## Your assignment
Every line below that mentions the word "available" should be copied out.

BEGIN Input data

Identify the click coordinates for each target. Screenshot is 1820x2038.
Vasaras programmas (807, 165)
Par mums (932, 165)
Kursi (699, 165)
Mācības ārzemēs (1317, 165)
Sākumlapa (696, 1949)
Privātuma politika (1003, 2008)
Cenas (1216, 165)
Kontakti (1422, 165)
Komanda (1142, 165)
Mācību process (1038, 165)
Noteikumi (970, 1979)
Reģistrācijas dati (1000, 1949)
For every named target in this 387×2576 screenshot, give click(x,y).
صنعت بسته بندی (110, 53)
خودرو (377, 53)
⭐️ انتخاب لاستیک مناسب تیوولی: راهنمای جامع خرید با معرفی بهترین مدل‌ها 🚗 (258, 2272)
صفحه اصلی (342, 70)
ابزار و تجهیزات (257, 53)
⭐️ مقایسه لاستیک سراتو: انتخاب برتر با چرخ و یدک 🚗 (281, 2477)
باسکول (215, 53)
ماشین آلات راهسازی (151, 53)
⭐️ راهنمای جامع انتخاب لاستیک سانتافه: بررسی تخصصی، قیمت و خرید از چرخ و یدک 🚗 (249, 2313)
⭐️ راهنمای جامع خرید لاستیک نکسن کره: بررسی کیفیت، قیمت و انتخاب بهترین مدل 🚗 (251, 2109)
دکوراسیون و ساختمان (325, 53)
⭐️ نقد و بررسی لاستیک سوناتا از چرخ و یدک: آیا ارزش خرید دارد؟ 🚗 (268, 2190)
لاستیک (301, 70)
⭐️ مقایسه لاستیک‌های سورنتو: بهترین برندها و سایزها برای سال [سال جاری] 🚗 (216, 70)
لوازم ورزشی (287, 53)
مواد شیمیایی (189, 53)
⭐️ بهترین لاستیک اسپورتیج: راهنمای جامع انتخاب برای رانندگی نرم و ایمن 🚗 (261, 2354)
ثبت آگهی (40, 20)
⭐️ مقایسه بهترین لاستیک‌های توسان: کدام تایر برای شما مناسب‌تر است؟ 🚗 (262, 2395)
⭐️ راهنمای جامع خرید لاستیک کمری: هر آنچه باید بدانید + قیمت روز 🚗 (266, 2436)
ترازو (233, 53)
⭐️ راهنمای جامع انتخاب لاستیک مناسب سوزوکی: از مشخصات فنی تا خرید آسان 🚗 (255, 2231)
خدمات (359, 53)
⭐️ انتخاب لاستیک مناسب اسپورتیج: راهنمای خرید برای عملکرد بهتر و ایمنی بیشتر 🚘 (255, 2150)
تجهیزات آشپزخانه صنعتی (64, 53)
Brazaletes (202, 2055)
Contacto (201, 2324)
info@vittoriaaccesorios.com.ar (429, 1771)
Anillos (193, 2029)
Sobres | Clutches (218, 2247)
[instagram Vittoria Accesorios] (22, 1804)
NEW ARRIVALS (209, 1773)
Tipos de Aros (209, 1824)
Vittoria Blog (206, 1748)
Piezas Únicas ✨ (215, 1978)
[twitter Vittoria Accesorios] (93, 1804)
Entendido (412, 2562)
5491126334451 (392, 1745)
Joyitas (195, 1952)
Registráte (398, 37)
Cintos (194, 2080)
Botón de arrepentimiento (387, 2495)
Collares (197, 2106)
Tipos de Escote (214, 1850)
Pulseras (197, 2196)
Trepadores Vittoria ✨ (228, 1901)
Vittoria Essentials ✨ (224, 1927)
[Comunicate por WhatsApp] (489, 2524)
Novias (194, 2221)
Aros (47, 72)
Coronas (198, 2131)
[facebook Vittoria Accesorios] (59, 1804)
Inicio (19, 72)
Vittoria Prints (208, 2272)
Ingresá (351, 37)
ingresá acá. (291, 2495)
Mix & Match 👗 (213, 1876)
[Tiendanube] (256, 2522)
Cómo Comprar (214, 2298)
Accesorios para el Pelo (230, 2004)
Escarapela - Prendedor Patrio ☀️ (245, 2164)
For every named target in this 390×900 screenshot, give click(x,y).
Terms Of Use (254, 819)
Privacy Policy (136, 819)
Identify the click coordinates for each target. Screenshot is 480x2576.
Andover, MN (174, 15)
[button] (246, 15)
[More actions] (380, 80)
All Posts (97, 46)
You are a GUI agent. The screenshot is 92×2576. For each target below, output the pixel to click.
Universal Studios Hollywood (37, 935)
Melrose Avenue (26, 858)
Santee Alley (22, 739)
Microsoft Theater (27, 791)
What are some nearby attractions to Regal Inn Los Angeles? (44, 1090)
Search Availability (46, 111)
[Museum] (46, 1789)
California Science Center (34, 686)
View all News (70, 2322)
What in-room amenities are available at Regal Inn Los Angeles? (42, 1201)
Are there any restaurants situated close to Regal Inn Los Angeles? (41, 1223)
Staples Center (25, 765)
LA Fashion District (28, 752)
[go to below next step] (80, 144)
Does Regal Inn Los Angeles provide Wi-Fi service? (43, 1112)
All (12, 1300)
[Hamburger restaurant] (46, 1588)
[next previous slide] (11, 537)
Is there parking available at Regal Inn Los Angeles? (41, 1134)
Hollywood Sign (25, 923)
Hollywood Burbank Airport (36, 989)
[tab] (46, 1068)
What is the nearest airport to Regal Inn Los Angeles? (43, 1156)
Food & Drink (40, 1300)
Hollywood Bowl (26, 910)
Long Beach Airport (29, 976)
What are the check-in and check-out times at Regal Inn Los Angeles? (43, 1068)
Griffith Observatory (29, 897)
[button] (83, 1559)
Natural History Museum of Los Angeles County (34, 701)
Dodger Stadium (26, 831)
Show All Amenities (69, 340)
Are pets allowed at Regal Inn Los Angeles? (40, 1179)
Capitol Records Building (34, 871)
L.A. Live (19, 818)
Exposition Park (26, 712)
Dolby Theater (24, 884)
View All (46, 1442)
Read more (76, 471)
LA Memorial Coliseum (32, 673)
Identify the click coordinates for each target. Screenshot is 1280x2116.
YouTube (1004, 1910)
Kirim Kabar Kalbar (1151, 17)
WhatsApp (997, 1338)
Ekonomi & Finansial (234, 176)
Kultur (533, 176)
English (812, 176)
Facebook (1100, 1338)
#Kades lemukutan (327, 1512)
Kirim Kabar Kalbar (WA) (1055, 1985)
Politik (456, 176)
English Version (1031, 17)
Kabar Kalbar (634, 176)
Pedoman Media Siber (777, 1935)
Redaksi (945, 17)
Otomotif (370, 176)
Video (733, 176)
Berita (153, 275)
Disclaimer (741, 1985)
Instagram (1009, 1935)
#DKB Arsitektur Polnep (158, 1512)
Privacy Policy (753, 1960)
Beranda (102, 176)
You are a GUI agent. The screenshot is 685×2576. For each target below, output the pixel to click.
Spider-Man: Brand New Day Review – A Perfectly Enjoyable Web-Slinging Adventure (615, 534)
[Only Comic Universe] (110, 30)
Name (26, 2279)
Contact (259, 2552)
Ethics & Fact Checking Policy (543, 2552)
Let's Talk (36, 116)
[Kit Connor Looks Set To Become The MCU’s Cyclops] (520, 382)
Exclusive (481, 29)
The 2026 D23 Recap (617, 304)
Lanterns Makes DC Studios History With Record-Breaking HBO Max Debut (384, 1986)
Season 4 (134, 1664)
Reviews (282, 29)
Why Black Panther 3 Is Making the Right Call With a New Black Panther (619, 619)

END Input data

## Answer section
What in-room amenities are available at Regal Inn Los Angeles? (42, 1201)
Is there parking available at Regal Inn Los Angeles? (41, 1134)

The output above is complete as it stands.